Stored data
↓

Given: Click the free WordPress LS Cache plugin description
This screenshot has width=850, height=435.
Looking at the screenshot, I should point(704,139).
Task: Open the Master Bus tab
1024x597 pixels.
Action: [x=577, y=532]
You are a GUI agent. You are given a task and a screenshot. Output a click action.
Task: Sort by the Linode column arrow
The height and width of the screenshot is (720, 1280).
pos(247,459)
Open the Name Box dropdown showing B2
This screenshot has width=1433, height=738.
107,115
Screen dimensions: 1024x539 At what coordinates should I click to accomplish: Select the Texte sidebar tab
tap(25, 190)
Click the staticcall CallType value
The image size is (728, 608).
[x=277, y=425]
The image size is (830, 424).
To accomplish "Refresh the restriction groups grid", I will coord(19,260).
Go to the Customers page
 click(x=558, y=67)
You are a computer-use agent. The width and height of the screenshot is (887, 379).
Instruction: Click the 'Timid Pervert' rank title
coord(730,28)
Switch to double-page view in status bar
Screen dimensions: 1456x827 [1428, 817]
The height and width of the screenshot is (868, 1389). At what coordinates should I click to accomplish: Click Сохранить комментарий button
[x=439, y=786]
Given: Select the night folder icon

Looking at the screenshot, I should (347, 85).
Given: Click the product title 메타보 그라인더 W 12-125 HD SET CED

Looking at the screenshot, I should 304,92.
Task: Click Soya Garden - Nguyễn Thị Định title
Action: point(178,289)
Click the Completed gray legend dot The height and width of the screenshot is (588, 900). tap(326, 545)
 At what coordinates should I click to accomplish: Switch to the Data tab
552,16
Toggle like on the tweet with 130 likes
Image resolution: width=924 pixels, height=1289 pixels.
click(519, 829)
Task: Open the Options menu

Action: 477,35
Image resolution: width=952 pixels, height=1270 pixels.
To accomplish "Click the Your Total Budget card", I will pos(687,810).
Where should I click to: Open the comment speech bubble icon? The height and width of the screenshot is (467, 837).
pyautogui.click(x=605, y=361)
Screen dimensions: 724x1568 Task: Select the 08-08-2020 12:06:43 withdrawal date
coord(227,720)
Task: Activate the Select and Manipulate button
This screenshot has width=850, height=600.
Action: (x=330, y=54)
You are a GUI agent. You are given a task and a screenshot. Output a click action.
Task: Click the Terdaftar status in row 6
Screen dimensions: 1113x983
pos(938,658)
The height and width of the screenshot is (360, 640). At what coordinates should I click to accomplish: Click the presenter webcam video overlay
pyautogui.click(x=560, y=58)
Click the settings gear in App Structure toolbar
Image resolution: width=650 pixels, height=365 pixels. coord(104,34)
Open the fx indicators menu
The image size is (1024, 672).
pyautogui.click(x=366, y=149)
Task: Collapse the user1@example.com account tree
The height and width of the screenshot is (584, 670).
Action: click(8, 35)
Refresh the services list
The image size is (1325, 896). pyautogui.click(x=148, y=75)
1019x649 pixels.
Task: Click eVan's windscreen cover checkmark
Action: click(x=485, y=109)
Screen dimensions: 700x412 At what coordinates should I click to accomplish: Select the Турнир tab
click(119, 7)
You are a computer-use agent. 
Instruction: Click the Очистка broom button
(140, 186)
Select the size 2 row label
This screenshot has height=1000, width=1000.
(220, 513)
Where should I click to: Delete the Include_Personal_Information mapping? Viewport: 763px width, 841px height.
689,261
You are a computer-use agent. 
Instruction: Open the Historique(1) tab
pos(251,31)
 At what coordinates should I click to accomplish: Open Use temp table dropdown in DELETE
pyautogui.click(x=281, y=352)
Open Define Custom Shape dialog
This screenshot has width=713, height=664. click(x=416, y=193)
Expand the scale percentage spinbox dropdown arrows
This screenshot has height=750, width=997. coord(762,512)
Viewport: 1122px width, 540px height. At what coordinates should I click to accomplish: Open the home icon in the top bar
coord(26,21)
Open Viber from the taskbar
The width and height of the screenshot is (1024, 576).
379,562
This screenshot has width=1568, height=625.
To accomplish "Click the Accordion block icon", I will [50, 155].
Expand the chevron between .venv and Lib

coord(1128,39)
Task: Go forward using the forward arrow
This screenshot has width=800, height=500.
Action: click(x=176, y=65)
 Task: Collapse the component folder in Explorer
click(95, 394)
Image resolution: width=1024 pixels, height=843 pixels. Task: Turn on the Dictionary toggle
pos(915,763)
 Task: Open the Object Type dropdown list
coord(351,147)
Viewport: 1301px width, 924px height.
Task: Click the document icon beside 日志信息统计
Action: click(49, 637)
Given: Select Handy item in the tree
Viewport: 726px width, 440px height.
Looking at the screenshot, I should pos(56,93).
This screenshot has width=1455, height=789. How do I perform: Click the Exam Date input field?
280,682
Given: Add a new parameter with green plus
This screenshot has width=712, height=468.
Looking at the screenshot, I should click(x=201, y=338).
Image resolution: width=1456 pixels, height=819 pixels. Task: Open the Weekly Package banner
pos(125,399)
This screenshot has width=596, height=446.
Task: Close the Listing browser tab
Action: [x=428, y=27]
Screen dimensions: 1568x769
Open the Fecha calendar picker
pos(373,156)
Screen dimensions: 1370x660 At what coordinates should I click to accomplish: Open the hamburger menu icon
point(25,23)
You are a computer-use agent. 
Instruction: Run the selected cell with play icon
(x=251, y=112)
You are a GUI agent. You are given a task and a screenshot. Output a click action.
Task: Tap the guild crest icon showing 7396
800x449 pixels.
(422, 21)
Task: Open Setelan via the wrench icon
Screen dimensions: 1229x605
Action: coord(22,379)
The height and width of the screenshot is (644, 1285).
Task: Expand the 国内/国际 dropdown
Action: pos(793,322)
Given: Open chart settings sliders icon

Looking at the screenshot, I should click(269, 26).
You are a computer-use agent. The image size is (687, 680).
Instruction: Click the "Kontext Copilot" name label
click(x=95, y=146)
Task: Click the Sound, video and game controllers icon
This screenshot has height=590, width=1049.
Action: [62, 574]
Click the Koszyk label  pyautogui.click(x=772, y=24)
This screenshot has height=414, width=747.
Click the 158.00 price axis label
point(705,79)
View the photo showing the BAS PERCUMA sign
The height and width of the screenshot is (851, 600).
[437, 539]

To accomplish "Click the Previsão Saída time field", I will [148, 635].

↑

Your answer should be the full set of records above, restated exactly.

Given: Click the free WordPress LS Cache plugin description
This screenshot has width=850, height=435.
Looking at the screenshot, I should point(704,139).
Task: Open the Master Bus tab
1024x597 pixels.
Action: [x=577, y=532]
You are a GUI agent. You are given a task and a screenshot. Output a click action.
Task: Sort by the Linode column arrow
The height and width of the screenshot is (720, 1280).
pos(247,459)
Open the Name Box dropdown showing B2
This screenshot has width=1433, height=738.
107,115
Screen dimensions: 1024x539 At what coordinates should I click to accomplish: Select the Texte sidebar tab
tap(25, 190)
Click the staticcall CallType value
The image size is (728, 608).
[x=277, y=425]
The image size is (830, 424).
To accomplish "Refresh the restriction groups grid", I will coord(19,260).
Go to the Customers page
 click(x=558, y=67)
You are a computer-use agent. The width and height of the screenshot is (887, 379).
Instruction: Click the 'Timid Pervert' rank title
coord(730,28)
Switch to double-page view in status bar
Screen dimensions: 1456x827 [1428, 817]
The height and width of the screenshot is (868, 1389). At what coordinates should I click to accomplish: Click Сохранить комментарий button
[x=439, y=786]
Given: Select the night folder icon

Looking at the screenshot, I should (347, 85).
Given: Click the product title 메타보 그라인더 W 12-125 HD SET CED

Looking at the screenshot, I should 304,92.
Task: Click Soya Garden - Nguyễn Thị Định title
Action: point(178,289)
Click the Completed gray legend dot The height and width of the screenshot is (588, 900). tap(326, 545)
 At what coordinates should I click to accomplish: Switch to the Data tab
552,16
Toggle like on the tweet with 130 likes
Image resolution: width=924 pixels, height=1289 pixels.
click(519, 829)
Task: Open the Options menu

Action: 477,35
Image resolution: width=952 pixels, height=1270 pixels.
To accomplish "Click the Your Total Budget card", I will pos(687,810).
Where should I click to: Open the comment speech bubble icon? The height and width of the screenshot is (467, 837).
pyautogui.click(x=605, y=361)
Screen dimensions: 724x1568 Task: Select the 08-08-2020 12:06:43 withdrawal date
coord(227,720)
Task: Activate the Select and Manipulate button
This screenshot has width=850, height=600.
Action: (x=330, y=54)
You are a GUI agent. You are given a task and a screenshot. Output a click action.
Task: Click the Terdaftar status in row 6
Screen dimensions: 1113x983
pos(938,658)
The height and width of the screenshot is (360, 640). At what coordinates should I click to accomplish: Click the presenter webcam video overlay
pyautogui.click(x=560, y=58)
Click the settings gear in App Structure toolbar
Image resolution: width=650 pixels, height=365 pixels. coord(104,34)
Open the fx indicators menu
The image size is (1024, 672).
pyautogui.click(x=366, y=149)
Task: Collapse the user1@example.com account tree
The height and width of the screenshot is (584, 670).
Action: click(8, 35)
Refresh the services list
The image size is (1325, 896). pyautogui.click(x=148, y=75)
1019x649 pixels.
Task: Click eVan's windscreen cover checkmark
Action: click(x=485, y=109)
Screen dimensions: 700x412 At what coordinates should I click to accomplish: Select the Турнир tab
click(119, 7)
You are a computer-use agent. 
Instruction: Click the Очистка broom button
(140, 186)
Select the size 2 row label
This screenshot has height=1000, width=1000.
(220, 513)
Where should I click to: Delete the Include_Personal_Information mapping? Viewport: 763px width, 841px height.
689,261
You are a computer-use agent. 
Instruction: Open the Historique(1) tab
pos(251,31)
 At what coordinates should I click to accomplish: Open Use temp table dropdown in DELETE
pyautogui.click(x=281, y=352)
Open Define Custom Shape dialog
This screenshot has width=713, height=664. click(x=416, y=193)
Expand the scale percentage spinbox dropdown arrows
This screenshot has height=750, width=997. coord(762,512)
Viewport: 1122px width, 540px height. At what coordinates should I click to accomplish: Open the home icon in the top bar
coord(26,21)
Open Viber from the taskbar
The width and height of the screenshot is (1024, 576).
379,562
This screenshot has width=1568, height=625.
To accomplish "Click the Accordion block icon", I will [50, 155].
Expand the chevron between .venv and Lib

coord(1128,39)
Task: Go forward using the forward arrow
This screenshot has width=800, height=500.
Action: click(x=176, y=65)
 Task: Collapse the component folder in Explorer
click(95, 394)
Image resolution: width=1024 pixels, height=843 pixels. Task: Turn on the Dictionary toggle
pos(915,763)
 Task: Open the Object Type dropdown list
coord(351,147)
Viewport: 1301px width, 924px height.
Task: Click the document icon beside 日志信息统计
Action: click(49, 637)
Given: Select Handy item in the tree
Viewport: 726px width, 440px height.
Looking at the screenshot, I should pos(56,93).
This screenshot has width=1455, height=789. How do I perform: Click the Exam Date input field?
280,682
Given: Add a new parameter with green plus
This screenshot has width=712, height=468.
Looking at the screenshot, I should click(x=201, y=338).
Image resolution: width=1456 pixels, height=819 pixels. Task: Open the Weekly Package banner
pos(125,399)
This screenshot has width=596, height=446.
Task: Close the Listing browser tab
Action: [x=428, y=27]
Screen dimensions: 1568x769
Open the Fecha calendar picker
pos(373,156)
Screen dimensions: 1370x660 At what coordinates should I click to accomplish: Open the hamburger menu icon
point(25,23)
You are a computer-use agent. 
Instruction: Run the selected cell with play icon
(x=251, y=112)
You are a GUI agent. You are given a task and a screenshot. Output a click action.
Task: Tap the guild crest icon showing 7396
800x449 pixels.
(422, 21)
Task: Open Setelan via the wrench icon
Screen dimensions: 1229x605
Action: coord(22,379)
The height and width of the screenshot is (644, 1285).
Task: Expand the 国内/国际 dropdown
Action: pos(793,322)
Given: Open chart settings sliders icon

Looking at the screenshot, I should click(269, 26).
You are a computer-use agent. The image size is (687, 680).
Instruction: Click the "Kontext Copilot" name label
click(x=95, y=146)
Task: Click the Sound, video and game controllers icon
This screenshot has height=590, width=1049.
Action: [62, 574]
Click the Koszyk label  pyautogui.click(x=772, y=24)
This screenshot has height=414, width=747.
Click the 158.00 price axis label
point(705,79)
View the photo showing the BAS PERCUMA sign
The height and width of the screenshot is (851, 600).
[437, 539]

To accomplish "Click the Previsão Saída time field", I will [148, 635].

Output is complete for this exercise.